Déclare recevable l'appel interjeté par A______ le 10 avril 2024 contre le jugement JTPI/3226/2024 rendu le 7 mars 2024 par le Tribunal de première instance dans la cause C/9935/2021.

Prend acte du retrait de l'appel formé par B______ et C______ le 25 avril 2024 contre le jugement précité.

Au fond :

Confirme le jugement entrepris.

Déboute les parties de toutes autres conclusions.

Sur les frais :

Arrête les frais judiciaires de l'appel de A______ à 800 fr., les met à sa charge et les compense avec l'avance versée, qui reste acquise à l'Etat de Genève.

Arrête les frais judiciaires de l'appel formée par B______ et C______ à 500 fr., les met solidairement à leur charge et les compense à due concurrence avec l'avance fournie, qui reste acquise à l'Etat de Genève.

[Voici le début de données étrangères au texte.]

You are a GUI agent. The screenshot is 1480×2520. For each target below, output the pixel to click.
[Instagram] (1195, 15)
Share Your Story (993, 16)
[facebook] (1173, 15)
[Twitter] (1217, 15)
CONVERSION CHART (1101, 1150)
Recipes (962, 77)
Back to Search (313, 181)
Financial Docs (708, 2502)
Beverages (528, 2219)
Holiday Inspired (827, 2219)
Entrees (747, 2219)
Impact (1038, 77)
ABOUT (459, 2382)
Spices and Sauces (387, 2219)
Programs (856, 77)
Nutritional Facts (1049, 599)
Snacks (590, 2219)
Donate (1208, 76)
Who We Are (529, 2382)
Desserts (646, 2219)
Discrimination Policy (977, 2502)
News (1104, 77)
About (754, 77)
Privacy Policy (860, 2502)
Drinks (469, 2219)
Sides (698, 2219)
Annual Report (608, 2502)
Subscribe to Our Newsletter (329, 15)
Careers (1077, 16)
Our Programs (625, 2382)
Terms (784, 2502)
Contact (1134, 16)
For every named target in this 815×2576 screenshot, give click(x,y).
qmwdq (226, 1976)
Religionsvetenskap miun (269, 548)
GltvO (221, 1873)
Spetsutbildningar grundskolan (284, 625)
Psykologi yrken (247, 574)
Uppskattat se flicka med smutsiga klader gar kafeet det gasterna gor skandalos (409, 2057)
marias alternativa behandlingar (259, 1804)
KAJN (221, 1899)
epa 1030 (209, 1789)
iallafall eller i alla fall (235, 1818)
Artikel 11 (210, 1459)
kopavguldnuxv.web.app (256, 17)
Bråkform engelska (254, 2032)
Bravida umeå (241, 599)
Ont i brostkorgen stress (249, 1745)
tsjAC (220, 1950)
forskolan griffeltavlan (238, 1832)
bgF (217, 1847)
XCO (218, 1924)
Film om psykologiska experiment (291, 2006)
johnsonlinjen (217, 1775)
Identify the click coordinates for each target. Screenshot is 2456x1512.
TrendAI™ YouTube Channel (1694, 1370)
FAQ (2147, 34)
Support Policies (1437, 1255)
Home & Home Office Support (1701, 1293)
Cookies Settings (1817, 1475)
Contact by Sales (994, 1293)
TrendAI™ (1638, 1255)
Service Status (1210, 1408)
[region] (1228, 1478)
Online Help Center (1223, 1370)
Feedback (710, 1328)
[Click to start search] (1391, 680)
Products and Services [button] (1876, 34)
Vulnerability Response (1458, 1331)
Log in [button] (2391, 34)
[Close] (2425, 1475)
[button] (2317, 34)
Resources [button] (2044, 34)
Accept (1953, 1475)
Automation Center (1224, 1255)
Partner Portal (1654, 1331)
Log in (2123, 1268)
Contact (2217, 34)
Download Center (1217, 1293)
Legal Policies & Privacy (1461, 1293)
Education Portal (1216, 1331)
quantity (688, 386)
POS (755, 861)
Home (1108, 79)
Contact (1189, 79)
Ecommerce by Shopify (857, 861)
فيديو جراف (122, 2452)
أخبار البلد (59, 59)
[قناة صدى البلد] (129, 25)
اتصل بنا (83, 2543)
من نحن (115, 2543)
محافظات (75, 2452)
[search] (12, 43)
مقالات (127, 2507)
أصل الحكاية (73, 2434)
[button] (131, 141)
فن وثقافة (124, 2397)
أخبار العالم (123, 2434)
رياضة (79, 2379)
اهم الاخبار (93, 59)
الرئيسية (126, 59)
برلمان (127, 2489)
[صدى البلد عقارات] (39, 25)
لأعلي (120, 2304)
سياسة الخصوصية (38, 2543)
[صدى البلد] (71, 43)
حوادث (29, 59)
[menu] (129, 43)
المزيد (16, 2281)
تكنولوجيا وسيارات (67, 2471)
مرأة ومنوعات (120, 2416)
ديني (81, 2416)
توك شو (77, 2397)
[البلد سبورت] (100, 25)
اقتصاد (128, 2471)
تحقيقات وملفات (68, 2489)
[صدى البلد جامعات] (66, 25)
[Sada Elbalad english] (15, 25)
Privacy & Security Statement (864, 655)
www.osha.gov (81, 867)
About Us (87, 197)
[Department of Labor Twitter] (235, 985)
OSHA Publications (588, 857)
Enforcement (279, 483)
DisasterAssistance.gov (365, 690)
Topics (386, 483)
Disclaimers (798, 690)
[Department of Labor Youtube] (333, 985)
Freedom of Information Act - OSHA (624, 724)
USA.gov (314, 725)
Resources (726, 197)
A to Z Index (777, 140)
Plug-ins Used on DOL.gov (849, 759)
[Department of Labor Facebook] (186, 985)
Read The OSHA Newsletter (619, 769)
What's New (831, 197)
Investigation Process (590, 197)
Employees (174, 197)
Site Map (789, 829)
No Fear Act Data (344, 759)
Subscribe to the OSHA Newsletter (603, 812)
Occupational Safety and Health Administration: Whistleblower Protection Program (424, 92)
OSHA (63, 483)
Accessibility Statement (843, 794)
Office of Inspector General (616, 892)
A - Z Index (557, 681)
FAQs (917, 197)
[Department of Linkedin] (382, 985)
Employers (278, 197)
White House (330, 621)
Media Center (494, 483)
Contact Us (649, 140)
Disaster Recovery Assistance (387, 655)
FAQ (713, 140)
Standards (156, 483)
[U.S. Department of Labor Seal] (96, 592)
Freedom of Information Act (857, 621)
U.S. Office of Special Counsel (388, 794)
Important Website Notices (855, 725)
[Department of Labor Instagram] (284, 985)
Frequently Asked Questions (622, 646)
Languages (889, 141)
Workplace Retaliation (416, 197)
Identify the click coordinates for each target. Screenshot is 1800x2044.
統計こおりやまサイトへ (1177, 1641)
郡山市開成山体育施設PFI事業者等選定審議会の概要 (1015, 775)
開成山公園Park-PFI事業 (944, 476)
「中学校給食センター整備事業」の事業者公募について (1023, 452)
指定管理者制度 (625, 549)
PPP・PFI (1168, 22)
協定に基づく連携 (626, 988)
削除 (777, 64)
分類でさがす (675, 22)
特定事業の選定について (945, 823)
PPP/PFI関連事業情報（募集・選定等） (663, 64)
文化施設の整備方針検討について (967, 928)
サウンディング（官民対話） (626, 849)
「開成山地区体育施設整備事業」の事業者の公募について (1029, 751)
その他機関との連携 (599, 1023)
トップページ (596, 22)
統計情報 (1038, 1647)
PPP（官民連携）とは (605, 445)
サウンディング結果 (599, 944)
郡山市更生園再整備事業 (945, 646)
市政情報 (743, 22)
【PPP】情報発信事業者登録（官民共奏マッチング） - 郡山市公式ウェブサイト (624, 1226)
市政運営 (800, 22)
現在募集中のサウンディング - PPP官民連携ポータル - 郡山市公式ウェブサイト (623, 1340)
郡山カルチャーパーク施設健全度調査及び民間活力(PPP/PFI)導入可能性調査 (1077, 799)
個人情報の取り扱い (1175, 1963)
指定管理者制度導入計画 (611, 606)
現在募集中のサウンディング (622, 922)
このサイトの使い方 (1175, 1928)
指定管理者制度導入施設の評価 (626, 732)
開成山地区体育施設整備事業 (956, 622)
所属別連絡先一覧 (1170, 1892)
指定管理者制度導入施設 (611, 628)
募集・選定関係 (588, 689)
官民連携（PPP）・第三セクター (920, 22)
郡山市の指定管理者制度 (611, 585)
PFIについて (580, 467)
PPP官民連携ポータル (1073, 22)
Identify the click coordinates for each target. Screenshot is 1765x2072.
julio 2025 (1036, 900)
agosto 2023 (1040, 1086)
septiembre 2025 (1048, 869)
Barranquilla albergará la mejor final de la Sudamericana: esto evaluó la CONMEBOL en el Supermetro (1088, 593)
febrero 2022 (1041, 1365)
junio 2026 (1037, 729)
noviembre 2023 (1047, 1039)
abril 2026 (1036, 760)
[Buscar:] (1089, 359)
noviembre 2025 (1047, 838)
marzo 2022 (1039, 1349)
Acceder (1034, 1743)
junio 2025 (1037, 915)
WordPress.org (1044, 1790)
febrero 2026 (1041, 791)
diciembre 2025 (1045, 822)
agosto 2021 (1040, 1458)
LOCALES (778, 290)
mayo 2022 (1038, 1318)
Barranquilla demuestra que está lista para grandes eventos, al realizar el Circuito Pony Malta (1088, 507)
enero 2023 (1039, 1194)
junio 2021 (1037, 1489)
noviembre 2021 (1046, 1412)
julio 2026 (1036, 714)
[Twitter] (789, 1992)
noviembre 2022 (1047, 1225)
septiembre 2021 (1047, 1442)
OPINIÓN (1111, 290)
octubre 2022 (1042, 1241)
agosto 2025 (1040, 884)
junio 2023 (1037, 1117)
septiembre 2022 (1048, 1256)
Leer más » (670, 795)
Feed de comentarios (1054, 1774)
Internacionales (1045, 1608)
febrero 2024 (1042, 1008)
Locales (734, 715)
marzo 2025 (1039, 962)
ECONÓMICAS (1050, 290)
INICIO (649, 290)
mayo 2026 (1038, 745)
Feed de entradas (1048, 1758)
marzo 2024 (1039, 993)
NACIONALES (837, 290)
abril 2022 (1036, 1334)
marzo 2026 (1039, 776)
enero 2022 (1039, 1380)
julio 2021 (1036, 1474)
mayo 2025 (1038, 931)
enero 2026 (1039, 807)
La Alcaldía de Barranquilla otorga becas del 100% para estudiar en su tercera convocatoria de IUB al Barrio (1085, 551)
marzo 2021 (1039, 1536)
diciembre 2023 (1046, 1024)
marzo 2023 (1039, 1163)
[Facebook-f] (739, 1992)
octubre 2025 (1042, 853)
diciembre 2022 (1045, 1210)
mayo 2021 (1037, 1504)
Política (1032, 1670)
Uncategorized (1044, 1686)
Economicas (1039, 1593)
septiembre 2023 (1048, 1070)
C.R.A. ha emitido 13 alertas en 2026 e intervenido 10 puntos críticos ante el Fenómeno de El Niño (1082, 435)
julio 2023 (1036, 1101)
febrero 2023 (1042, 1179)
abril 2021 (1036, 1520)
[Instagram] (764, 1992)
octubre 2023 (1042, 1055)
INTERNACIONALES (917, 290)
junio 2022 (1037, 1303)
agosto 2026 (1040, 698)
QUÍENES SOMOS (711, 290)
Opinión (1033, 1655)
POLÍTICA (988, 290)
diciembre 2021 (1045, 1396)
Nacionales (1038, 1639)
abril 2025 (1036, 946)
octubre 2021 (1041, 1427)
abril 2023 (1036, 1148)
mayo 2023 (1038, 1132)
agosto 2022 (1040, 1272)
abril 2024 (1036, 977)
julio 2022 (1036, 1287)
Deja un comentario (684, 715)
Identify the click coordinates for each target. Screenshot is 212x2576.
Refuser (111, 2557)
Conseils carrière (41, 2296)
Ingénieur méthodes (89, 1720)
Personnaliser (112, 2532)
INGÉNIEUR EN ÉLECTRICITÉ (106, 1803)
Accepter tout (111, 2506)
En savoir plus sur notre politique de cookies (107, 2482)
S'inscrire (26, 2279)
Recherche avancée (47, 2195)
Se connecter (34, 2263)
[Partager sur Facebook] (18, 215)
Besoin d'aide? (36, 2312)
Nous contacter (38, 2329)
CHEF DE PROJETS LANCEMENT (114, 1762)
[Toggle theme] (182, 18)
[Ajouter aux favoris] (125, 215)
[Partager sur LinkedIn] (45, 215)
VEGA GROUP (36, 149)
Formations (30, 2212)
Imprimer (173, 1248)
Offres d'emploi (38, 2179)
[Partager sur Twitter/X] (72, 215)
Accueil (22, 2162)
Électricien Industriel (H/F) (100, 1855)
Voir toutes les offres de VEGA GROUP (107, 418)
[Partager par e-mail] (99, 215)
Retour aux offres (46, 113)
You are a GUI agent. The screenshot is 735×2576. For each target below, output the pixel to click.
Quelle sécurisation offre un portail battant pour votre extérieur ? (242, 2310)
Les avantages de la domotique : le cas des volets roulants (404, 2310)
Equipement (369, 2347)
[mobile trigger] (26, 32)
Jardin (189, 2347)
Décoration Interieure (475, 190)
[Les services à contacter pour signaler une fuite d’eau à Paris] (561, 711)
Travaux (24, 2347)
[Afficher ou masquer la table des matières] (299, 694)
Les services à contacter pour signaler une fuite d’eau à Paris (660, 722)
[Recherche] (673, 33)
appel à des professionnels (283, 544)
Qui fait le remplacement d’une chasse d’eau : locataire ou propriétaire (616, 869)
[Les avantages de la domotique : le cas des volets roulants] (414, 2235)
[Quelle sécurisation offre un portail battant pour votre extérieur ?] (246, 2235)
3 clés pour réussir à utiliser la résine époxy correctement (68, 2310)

Invite l'Etat de Genève, soit pour lui les Services financiers du Pouvoir judiciaire, à restituer 500 fr. à B______ et C______, prises solidairement.

Dit qu'il n'est pas alloué de dépens d'appel.

Siégeant :

Monsieur Laurent RIEBEN, président; Madame Fabienne GEISINGER-MARIETHOZ, Madame Ursula ZEHETBAUER GHAVAMI, juges; Madame Jessica ATHMOUNI, greffière.


 

 

Indication des voies de recours :

 

Conformément aux art. 72 ss de la loi fédérale sur le Tribunal fédéral du 17 juin 2005 (LTF; RS 173.110), le présent arrêt peut être porté dans les trente jours qui suivent sa notification avec expédition complète (art. 100 al. 1 LTF) par-devant le Tribunal fédéral par la voie du recours en matière civile.

 

Le recours doit être adressé au Tribunal fédéral, 1000 Lausanne 14.

 

Valeur litigieuse des conclusions pécuniaires au sens de la LTF indéterminée.